= Beginning of Section =
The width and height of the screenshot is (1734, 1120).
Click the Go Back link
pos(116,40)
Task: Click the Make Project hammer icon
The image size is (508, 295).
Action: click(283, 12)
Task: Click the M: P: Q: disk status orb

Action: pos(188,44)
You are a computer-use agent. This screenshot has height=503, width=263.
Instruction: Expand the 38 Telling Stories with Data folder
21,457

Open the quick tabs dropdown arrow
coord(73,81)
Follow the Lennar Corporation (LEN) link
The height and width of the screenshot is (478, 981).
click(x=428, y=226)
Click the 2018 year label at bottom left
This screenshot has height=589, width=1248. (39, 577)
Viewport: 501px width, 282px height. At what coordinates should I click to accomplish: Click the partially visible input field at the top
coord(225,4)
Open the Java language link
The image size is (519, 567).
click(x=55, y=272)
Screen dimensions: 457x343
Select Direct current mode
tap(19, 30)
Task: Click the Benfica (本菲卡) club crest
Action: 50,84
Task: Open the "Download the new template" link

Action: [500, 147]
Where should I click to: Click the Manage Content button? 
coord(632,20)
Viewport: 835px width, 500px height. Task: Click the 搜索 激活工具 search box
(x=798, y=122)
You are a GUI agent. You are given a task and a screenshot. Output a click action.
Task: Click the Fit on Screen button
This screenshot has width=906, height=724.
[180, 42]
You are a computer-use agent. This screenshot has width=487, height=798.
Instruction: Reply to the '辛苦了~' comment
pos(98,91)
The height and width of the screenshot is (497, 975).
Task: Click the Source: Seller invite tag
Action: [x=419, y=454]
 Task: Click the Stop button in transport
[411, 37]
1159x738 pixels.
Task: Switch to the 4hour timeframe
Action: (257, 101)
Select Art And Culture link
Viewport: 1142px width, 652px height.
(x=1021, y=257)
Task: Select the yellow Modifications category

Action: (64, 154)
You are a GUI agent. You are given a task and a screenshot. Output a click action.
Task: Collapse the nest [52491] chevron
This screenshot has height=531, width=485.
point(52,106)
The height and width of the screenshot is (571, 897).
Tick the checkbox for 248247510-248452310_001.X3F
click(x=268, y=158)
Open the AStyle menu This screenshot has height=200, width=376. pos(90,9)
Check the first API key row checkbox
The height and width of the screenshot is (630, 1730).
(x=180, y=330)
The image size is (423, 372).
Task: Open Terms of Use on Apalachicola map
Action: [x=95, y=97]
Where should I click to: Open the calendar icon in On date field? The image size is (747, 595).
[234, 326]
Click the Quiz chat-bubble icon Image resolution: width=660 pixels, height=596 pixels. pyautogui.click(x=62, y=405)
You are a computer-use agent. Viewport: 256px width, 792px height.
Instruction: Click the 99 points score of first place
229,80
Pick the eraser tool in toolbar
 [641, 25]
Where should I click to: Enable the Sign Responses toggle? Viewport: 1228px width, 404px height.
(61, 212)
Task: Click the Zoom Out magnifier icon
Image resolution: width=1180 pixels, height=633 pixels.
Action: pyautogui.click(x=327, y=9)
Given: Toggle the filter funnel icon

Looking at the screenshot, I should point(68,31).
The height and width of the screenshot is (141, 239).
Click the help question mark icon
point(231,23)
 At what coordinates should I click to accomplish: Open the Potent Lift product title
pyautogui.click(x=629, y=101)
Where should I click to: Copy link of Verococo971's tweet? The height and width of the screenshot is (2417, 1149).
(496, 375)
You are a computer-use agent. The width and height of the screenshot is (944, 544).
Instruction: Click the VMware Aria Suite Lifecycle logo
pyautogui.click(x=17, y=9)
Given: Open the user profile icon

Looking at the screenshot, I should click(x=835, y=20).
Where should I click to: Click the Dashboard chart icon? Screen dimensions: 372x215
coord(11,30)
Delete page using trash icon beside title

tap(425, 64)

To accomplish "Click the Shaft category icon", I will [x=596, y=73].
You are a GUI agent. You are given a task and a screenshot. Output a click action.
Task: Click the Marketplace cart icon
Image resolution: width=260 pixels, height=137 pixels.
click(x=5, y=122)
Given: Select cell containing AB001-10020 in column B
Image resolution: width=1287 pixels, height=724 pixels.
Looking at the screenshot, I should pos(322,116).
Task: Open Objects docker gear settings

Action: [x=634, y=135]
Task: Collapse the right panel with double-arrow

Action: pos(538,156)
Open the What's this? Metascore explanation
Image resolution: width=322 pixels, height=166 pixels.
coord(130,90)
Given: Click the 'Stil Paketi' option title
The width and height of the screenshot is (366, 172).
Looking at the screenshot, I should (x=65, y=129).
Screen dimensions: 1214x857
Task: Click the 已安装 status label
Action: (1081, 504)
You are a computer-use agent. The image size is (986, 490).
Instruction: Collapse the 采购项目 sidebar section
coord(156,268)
= End of Section =
» **WHAT YOU SHOULD DO**: When the records above are checked line by line, how many lines contain the word "computer"? Please give only that number.

» **WRITTEN RESPONSE**: 5